Through March, the Treasury and Reserve Bank met with a range of businesses and economists from New Zealand (NZ) organisations. These insights inform our understanding of the business environment and will feed into our forecasts in the upcoming Budget Economic and Fiscal Update published in May.

Businesses are proceeding with caution...

To date, New Zealand businesses are reporting that they are proceeding with caution and are anticipating business conditions to improve in 2026. Our talks confirm that the economic recovery is emerging in particular sectors with business confidence elevated since our previous discussions in September.

Retail and construction firms’ activity remains subdued as the falls in the Official Cash Rate (OCR) have yet to pass through to household consumption, while persistently high costs further constrain household spending. Businesses involved in tourism and commodity exports were more optimistic amid favourable operating conditions. The divergence in trading conditions between export and domestic orientated firms was also highlighted in our previous Fortnightly Economic Update. December quarter GDP data confirmed that construction and retail trade was weak, while travel service exports had surged. On top of that, agricultural incomes have been supported by strong commodity prices recently.

...Facing a two-speed economy with weaknesses in city centres

One of the most notable themes we observed were of an economic divergence between rural and metropolitan regions. The strongest rural performers were in the Canterbury region, while the weaker metro areas were Auckland, Wellington and Hamilton. New Zealand economists’ judgement corroborated an emerging metro-rural divide, noting residential construction weakness in cities. Construction firms observed that improving working from home arrangements likely drove relatively stronger housing activity in Taranaki and Otago regions. While internal migration throughout New Zealand was at play.

Regions with a concentrated primary industry found economic support through the so-called ‘perfect trifecta’ of factors. Favourable pasture growth conditions, a weak NZ dollar and high commodity prices has lifted on-farm profitability. Record high prices and easing on-farm inflation has provided a welcome relief to dairy, beef and lamb farmers, who previously faced squeezed margins.

Rural retailers reported that recent profit optimism led to a pick-up in sales of farm consumables. Some farmers have also resumed new or previously deferred capital investment. However, balance sheet repair and debt repayment remain priorities. Rural New Zealand remains cautiously optimistic, operating in an encouraging but globally uncertain environment.

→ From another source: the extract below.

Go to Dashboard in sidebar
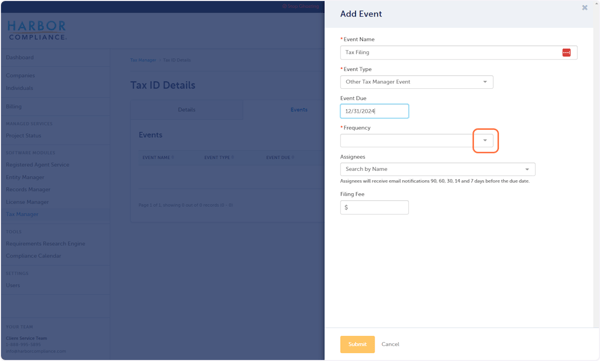This screenshot has height=361, width=600. click(20, 57)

Soft labour market makes it easier to find labour

Hiring managers reported an overall improvement in labour availability. Firms received more applications for job advertisements from candidates with relevant experience and skills. While business confidence surveys have shown improving employment intentions, our talks indicated that firms have low hiring intentions in the near-term, while others are looking to scale back staff to manage high operational costs. Businesses expected average wage settlements of 2-3% in the coming year, aligning with the labour market’s current high supply and low demand conditions. These talks were broadly consistent with what we’re seeing in the monthly employment data.

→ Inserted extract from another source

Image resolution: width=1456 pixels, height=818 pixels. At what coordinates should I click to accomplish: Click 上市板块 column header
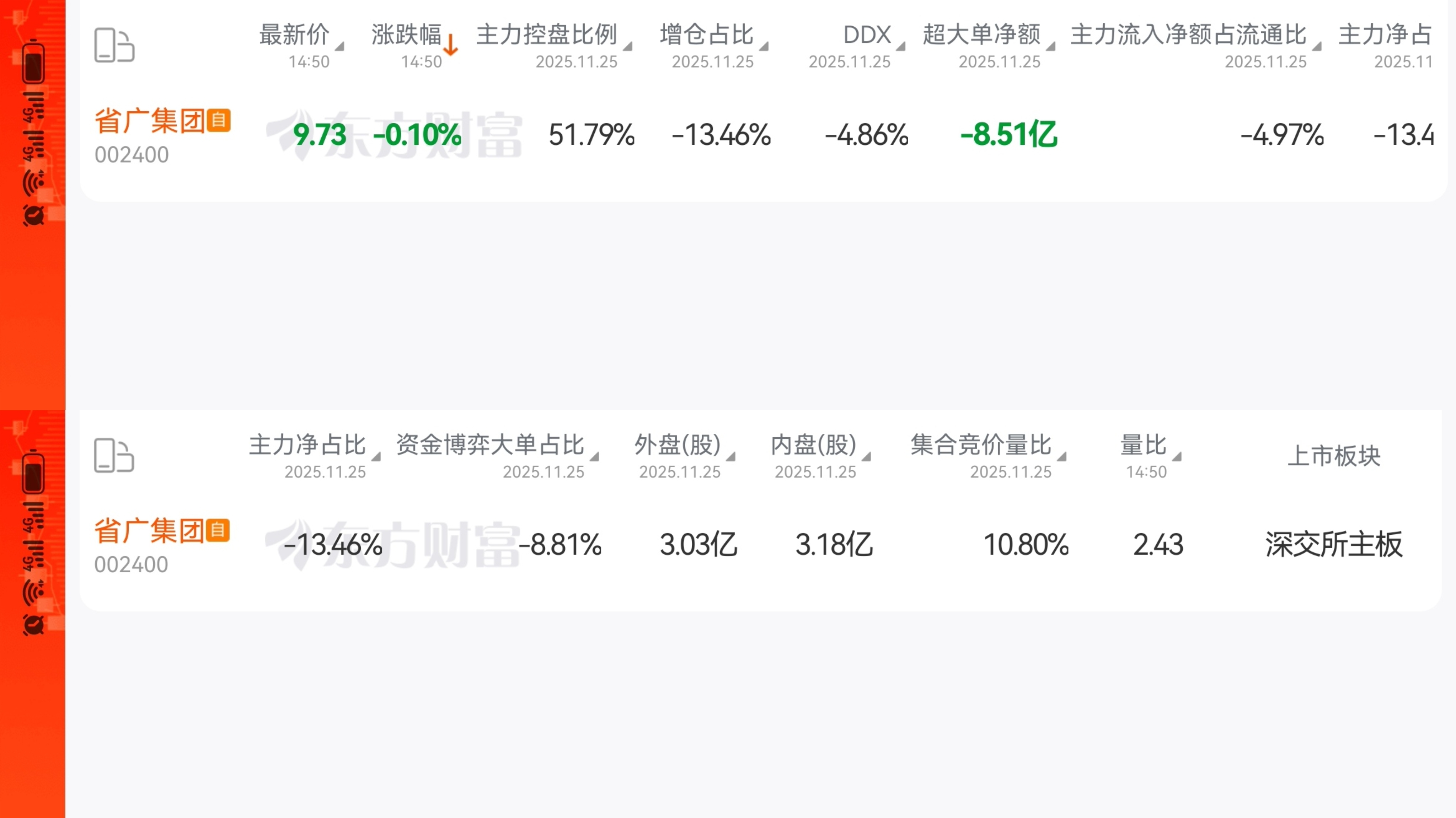click(1334, 456)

Compared to unskilled labour, firms also say it’s harder to find skilled labour, particularly among construction and manufacturing firms looking for highly skilled and specialised staff. Firms shared their concerns about losing workers to overseas, noting Australia’s comparatively stronger financial and labour market incentives to attract employees.

Global uncertainty weighs on optimism

New Zealand firms with a strong balance sheet remain committed to their long-term investment plans. A strong financial position can guard against short-term variability, allowing businesses to take opportunities when identified. Although firms commented on heighted trade tensions reducing general optimism, it was current trading conditions that really drove some investment decisions. US trade uncertainty was a key theme of our talks but there were few signs that this has had an impact on investment or decision-making at the time.

Housing construction passed its trough, but growth is slow

Consistent with the housing market data, the insights from construction firms pointed to gradual improvements to New Zealand’s housing market since its recent 2023 low. However, we’re hearing that elevated housing stock – both on-market and from additions of new developments – is constraining residential investment and suppressing price growth. Although regions like Taranaki performed stronger than Auckland, there is a nationwide trend favouring renovation projects over new builds. Property developers also noted that lead times in consent issuance for projects on flood-risk land further slowed construction activity.

As interest rates have eased, housing developers have noticed an increase in enquiries nationwide. This is yet to be converted into tangible projects and activity.